Document Type: Original Article
Student in Biostatistics, Department of Biostatistics and Epidemiology, Kerman University of Medical Sciences, Kerman, Iran
Professor of Biostatistics, Physiology Research Center, Institute of Basic and Clinical Physiology Sciences & Modeling in Health Research Center, Faculty of Health, Institute for Futures Studies in Health, Kerman University of Medical Sciences, Kerman, Iran
Assistant Professor of Health Education and Health Promotion, Mother and Child Welfare Research Center, Hormozgan University of Medical Sciences, Bandar Abbas, Iran
Professor of Biostatistics, Modeling in Health Research Center, Institute for Futures Studies in Health, Kerman University of Medical Sciences, Kerman, Iran
Background:Dialysis is a process for eliminating extra uremic fluids of patients with chronic renal failure. The present study aimed to determine the variables that influence the survival of dialysis patients using random survival forest model (RSFM) in low-dimensional data with low events per variable (EPV).

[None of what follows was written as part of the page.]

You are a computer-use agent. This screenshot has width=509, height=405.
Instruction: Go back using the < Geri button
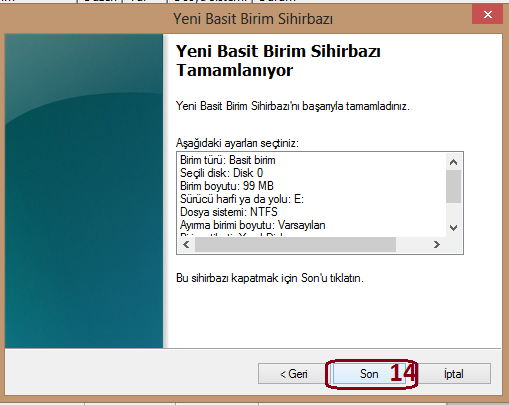pyautogui.click(x=293, y=374)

Methods:In this historical cohort study, information was collected from 252 dialysis patients in Bandar Abbas hospitals, Iran. The survival time of the patients was calculated in years from the onset of dialysis to death or until the end of the study in 2016. RSFM was used as the number of events per variable (EPV) was low. The data collected from 252 patients were randomly divided into training and testing sets, and this process was repeated 100 times. C-index and Brier Score (BS) were used to assess the performance of the model in the test set.

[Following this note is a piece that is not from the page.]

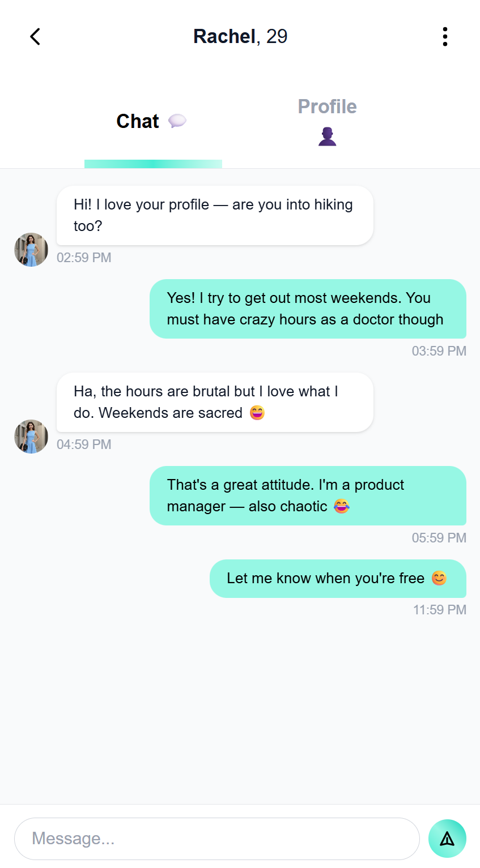Focus the Message input field
Screen dimensions: 480x868
[216, 839]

Results: In this study, 35 (13.9%) mortality cases were observed. Based on the findings, the mean C-index value in training and testing sets was 0.640 and 0.687, and the mean BS value in training and testing sets was 0.017 and 0.023, respectively. The results of the RSFM revealed that BMI, education, occupation, dialysis duration, number of dialysis sessions and age at dialysis onset were the most important factors.
Conclusion: RSFM can be used to determine the survival of dialysis patients and manage low-dimensional data with few-events if the researcher desires to select a nonparametric model.